Measuring Prompt Effectiveness

def evaluate_prompt(prompt_template: str, test_cases: list[dict],
                     expected_outputs: list[str],
                     model_fn: callable) -> dict:
    """
    Systematically evaluate a prompt template's reliability.

    Args:
        prompt_template: The prompt template with {placeholders}
        test_cases: List of dicts with placeholder values
        expected_outputs: Expected outputs for each test case
        model_fn: Function that takes a prompt string and returns model output
    """
    results = []
    for case, expected in zip(test_cases, expected_outputs):
        prompt = prompt_template.format(**case)

        # Run multiple times for consistency check
        outputs = [model_fn(prompt) for _ in range(3)]

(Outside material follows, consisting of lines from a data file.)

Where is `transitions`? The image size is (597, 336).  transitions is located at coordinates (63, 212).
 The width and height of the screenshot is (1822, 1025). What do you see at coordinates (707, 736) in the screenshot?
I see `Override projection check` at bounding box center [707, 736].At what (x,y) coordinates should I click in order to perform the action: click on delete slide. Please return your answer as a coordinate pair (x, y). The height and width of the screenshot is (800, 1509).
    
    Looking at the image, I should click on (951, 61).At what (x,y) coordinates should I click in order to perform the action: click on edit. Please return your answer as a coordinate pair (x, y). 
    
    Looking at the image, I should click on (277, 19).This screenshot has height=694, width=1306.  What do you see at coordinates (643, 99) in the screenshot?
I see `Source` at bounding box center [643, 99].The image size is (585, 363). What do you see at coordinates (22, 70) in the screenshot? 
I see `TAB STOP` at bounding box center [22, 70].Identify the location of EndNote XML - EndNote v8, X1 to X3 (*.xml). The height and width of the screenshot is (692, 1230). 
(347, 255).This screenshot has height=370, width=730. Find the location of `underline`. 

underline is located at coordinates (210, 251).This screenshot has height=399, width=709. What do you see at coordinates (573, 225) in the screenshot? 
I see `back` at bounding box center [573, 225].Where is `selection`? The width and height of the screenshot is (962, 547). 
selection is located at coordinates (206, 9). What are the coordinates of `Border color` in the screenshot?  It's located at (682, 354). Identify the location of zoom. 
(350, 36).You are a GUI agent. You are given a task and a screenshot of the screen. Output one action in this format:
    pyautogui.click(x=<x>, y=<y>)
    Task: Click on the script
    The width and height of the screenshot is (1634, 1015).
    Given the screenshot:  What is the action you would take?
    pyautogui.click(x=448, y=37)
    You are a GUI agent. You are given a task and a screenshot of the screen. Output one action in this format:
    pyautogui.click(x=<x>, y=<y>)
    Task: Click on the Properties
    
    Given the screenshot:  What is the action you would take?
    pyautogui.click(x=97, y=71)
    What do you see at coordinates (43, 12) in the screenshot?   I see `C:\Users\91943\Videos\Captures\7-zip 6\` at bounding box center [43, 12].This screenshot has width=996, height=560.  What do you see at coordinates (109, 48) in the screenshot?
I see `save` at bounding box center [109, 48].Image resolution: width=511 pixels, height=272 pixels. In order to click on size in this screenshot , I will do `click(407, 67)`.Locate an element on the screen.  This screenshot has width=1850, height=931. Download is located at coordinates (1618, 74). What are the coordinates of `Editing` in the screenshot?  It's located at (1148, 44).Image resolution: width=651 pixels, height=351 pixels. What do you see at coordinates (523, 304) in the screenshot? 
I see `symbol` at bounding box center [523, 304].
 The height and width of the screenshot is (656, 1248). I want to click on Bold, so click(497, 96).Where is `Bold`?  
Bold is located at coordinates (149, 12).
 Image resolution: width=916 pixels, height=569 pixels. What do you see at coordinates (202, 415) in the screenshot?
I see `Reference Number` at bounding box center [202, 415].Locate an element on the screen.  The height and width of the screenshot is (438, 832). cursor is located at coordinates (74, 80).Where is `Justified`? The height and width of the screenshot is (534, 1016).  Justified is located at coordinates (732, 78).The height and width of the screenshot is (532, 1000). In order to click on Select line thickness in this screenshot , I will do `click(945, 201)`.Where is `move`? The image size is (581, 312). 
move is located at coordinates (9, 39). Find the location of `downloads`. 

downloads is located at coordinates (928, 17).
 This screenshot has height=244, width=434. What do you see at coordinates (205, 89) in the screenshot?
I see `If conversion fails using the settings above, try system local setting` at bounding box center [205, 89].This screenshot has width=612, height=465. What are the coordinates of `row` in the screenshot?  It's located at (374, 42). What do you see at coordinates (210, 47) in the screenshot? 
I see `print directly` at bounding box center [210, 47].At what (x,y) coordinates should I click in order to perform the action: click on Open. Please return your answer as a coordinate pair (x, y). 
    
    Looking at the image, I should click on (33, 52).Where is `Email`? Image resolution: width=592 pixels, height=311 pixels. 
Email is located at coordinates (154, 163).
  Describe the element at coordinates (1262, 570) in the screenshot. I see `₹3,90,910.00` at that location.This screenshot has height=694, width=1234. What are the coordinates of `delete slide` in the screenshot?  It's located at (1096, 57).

        # Measure consistency (self-agreement)
        from difflib import SequenceMatcher
        similarities = []
        for i in range(len(outputs)):
            for j in range(i+1, len(outputs)):
                sim = SequenceMatcher(None, outputs[i], outputs[j]).ratio()
                similarities.append(sim)

        avg_similarity = sum(similarities) / len(similarities) if similarities else 0

        results.append({
            'test_case': case,
            'n_runs': 3,
            'consistency': round(avg_similarity, 3),
            'outputs': outputs
        })

    return {
        'n_test_cases': len(test_cases),
        'avg_consistency': round(
            sum(r['consistency'] for r in results) / len(results), 3
        ),
        'results': results,
        'reliability': (
            'high' if all(r['consistency'] > 0.8 for r in results)
            else 'moderate' if all(r['consistency'] > 0.5 for r in results)
            else 'low -- prompt needs refinement'
        )
    }

Research Workflow Integration

Automated Literature Screening

def screen_paper_relevance(title: str, abstract: str,
                            inclusion_criteria: list[str],
                            exclusion_criteria: list[str]) -> str:
    """
    Generate a prompt for AI-assisted paper screening in systematic reviews.
    """
    return f"""
You are screening papers for a systematic review.

Paper:
Title: {title}
Abstract: {abstract}

Inclusion criteria:
{chr(10).join(f'- {c}' for c in inclusion_criteria)}

Exclusion criteria:
{chr(10).join(f'- {c}' for c in exclusion_criteria)}

Evaluate the paper against each criterion and respond with:
1. INCLUDE, EXCLUDE, or UNCERTAIN
2. Which specific criteria were met or not met
3. Confidence level (high/medium/low)

Important: When uncertain, err on the side of INCLUDE (to be screened
at full-text stage). False exclusions are worse than false inclusions
in systematic review screening.
"""

Ethical Considerations

  • Transparency: Always disclose AI usage in your research methodology
  • Verification: Never trust LLM outputs without independent verification -- check facts, citations, and calculations
  • Bias awareness: LLMs can introduce biases; use structured prompts and diverse perspectives
  • Citation integrity: LLMs may hallucinate citations; verify every reference exists
  • Authorship: AI tools do not meet authorship criteria (ICMJE); they are tools, not co-authors
  • Reproducibility: Document the model, version, temperature, and exact prompts used

Key References

  • Wei, J., et al. (2022). Chain-of-thought prompting elicits reasoning in LLMs. NeurIPS.
  • Brown, T., et al. (2020). Language models are few-shot learners. NeurIPS.